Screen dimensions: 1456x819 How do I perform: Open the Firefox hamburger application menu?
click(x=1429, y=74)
::::
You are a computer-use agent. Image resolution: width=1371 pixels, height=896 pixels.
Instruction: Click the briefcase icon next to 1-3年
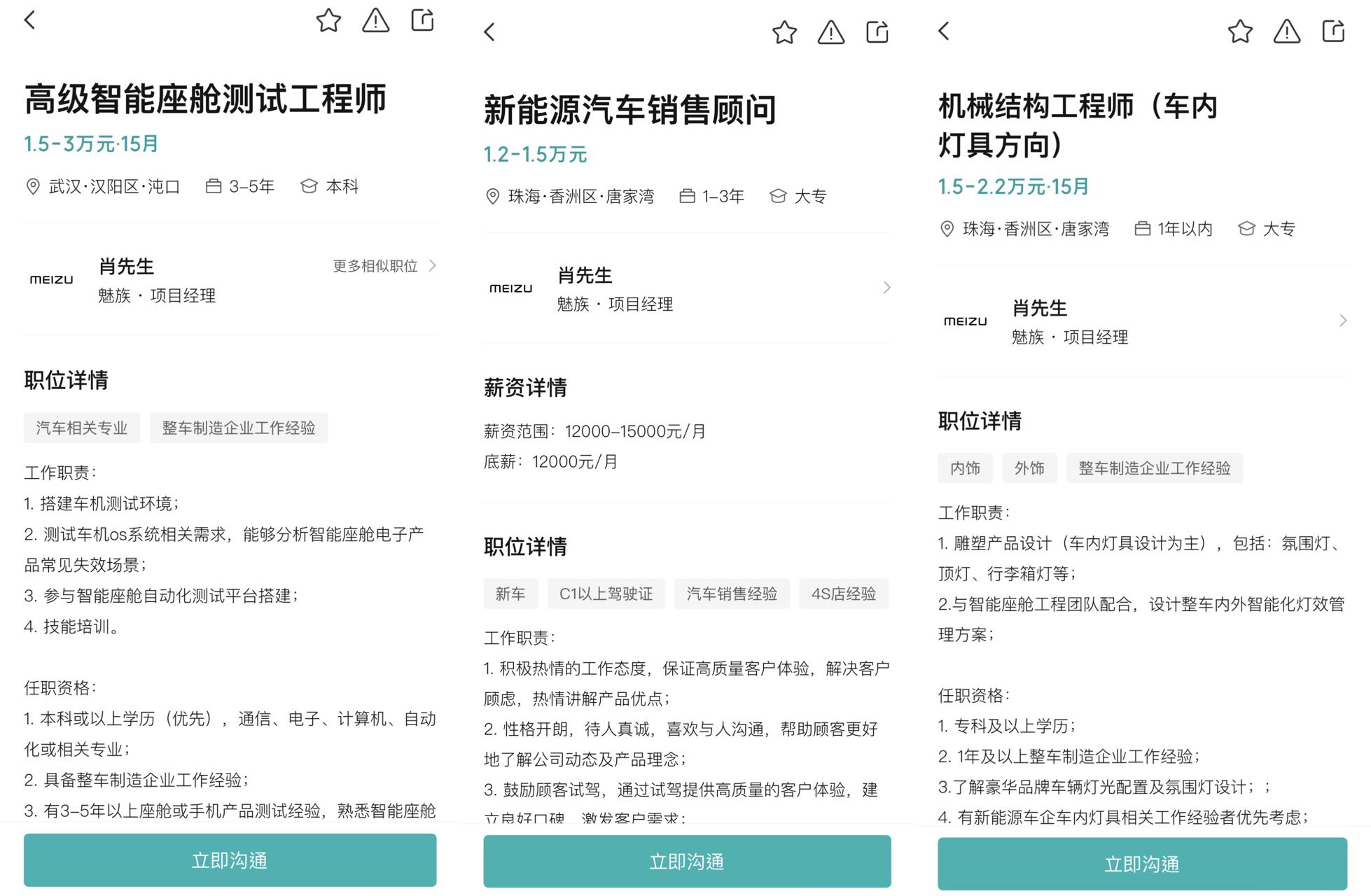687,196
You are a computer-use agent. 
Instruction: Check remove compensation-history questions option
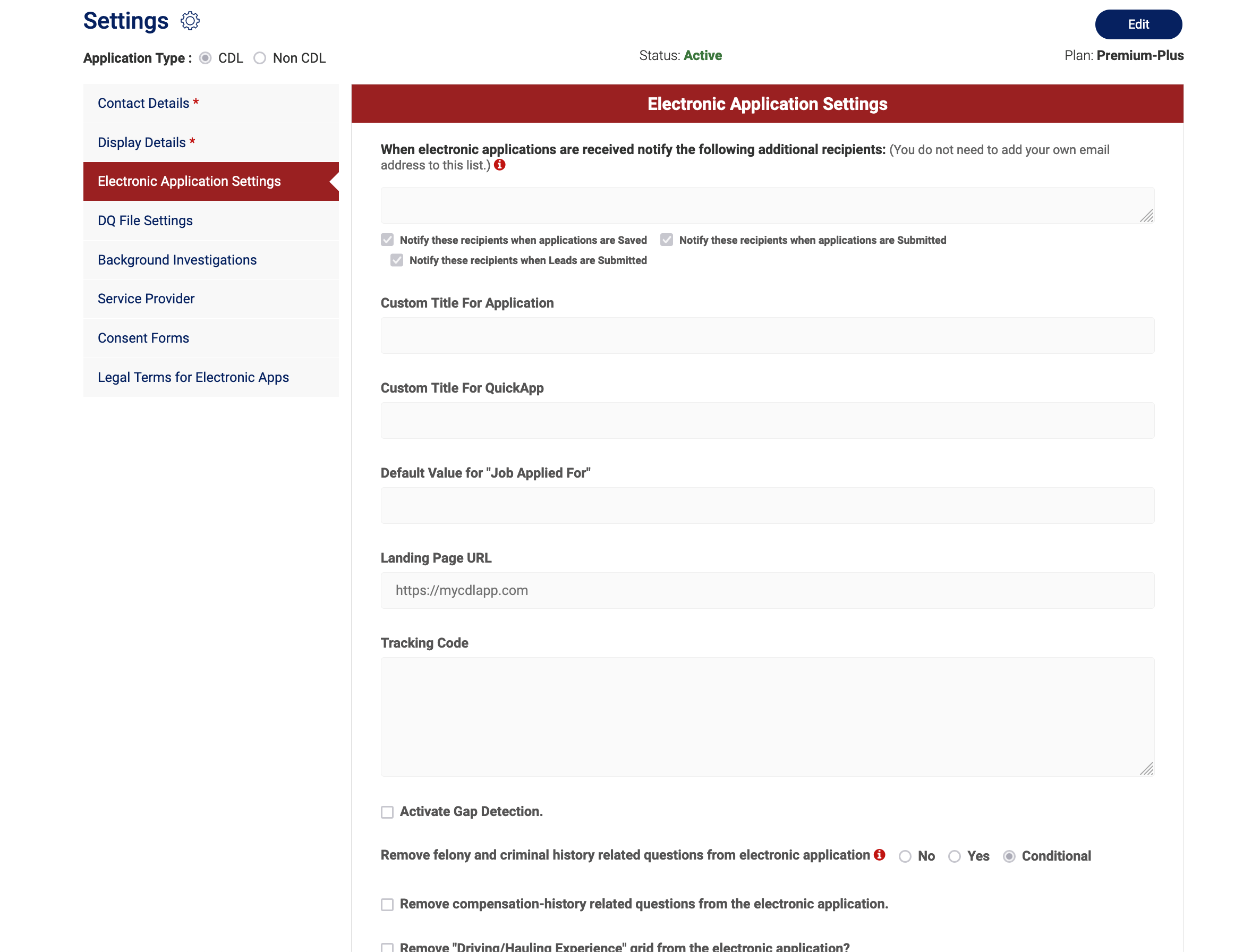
::::
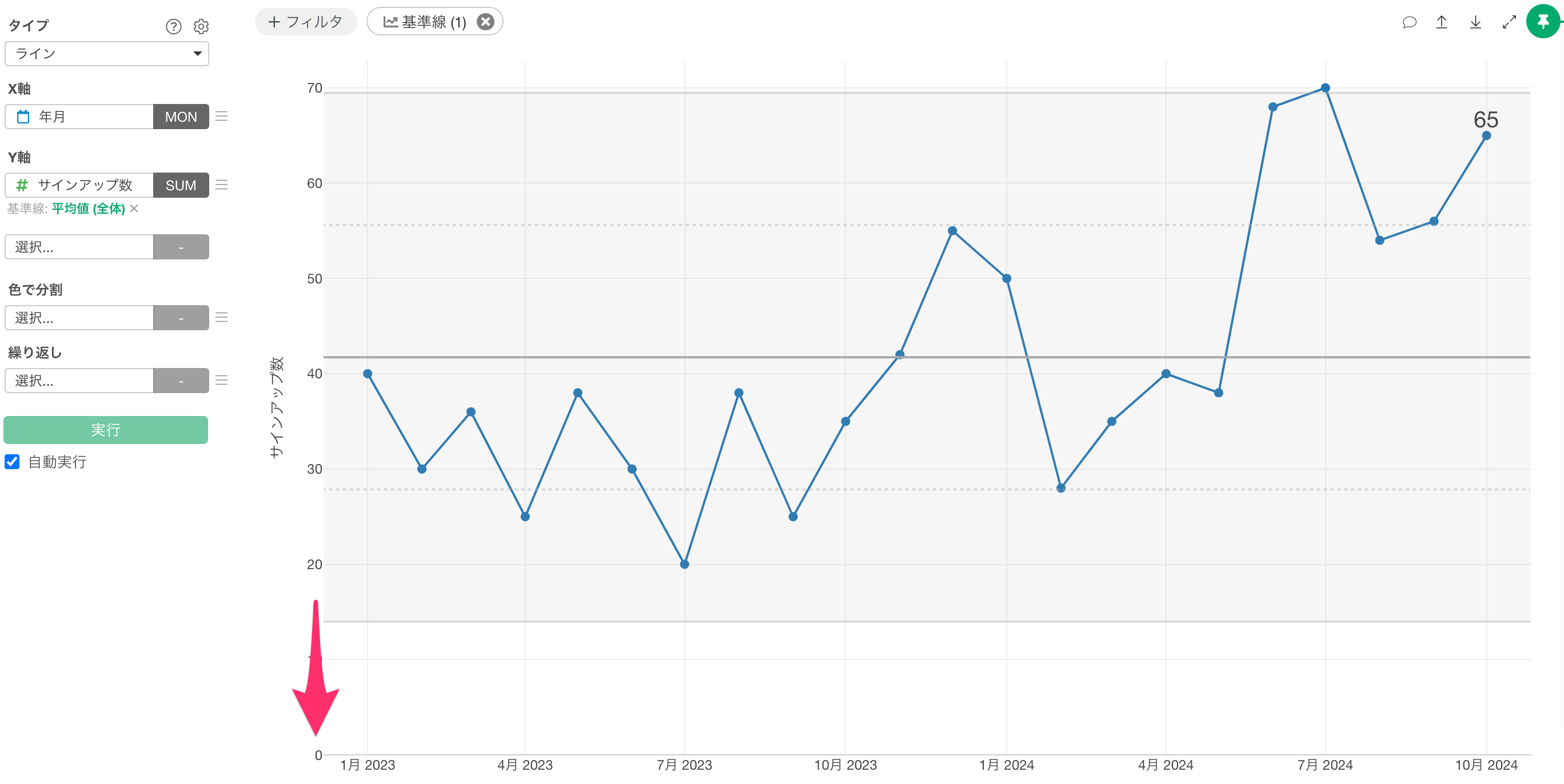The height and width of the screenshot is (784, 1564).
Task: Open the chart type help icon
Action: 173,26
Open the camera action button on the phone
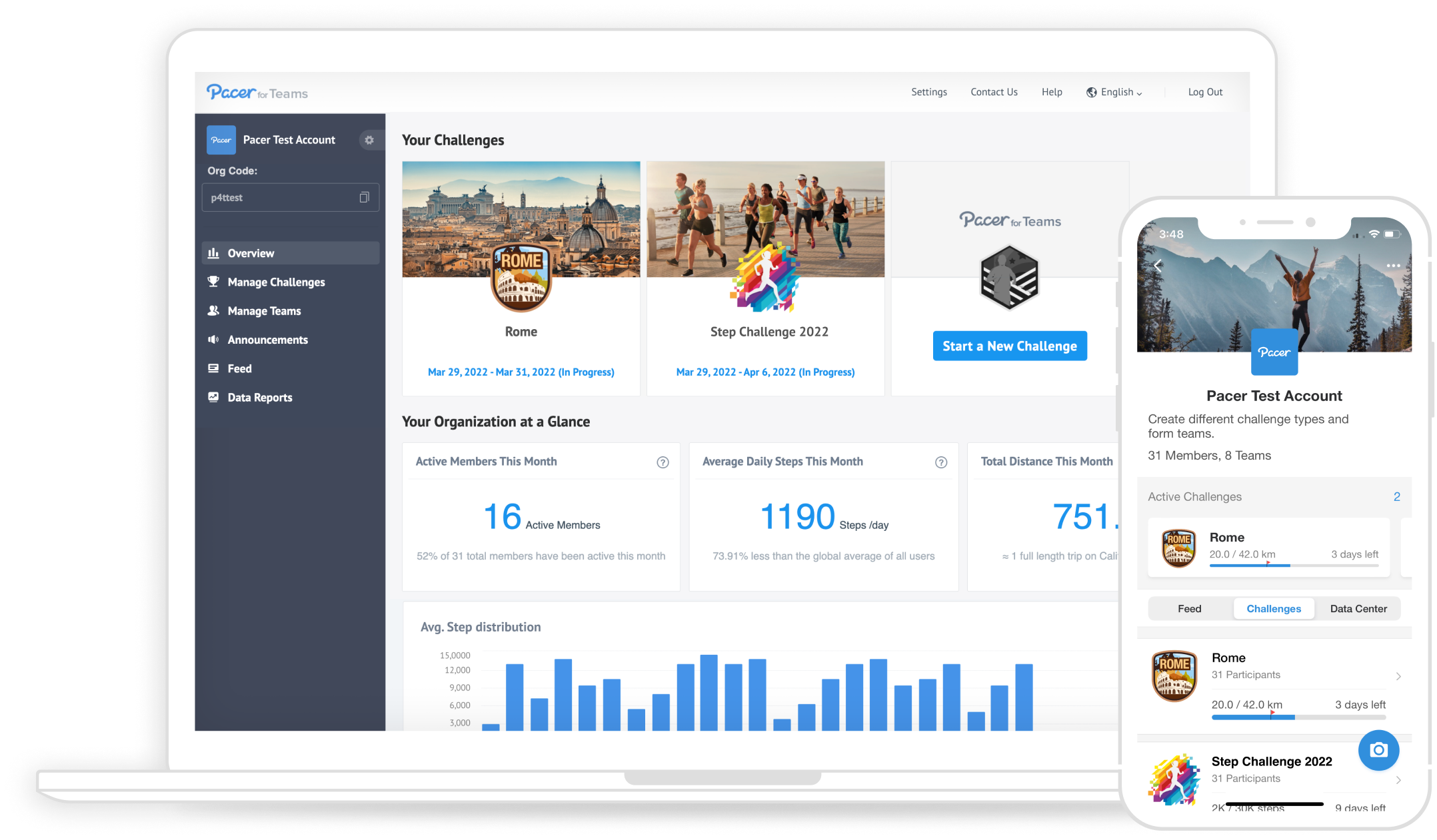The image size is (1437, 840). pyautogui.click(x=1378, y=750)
::::
**TASK TO COMPLETE**
Reproduce exactly the lines above starting at the line containing "You are a computer-use agent. Image" and ending at the line containing "Instruction: Check remove", including both, but not the pictures.

**RESPONSE TO THE TASK**
You are a computer-use agent. Image resolution: width=1371 pixels, height=896 pixels.
Instruction: Click the briefcase icon next to 1-3年
687,196
You are a computer-use agent. 
Instruction: Check remove compensation-history questions option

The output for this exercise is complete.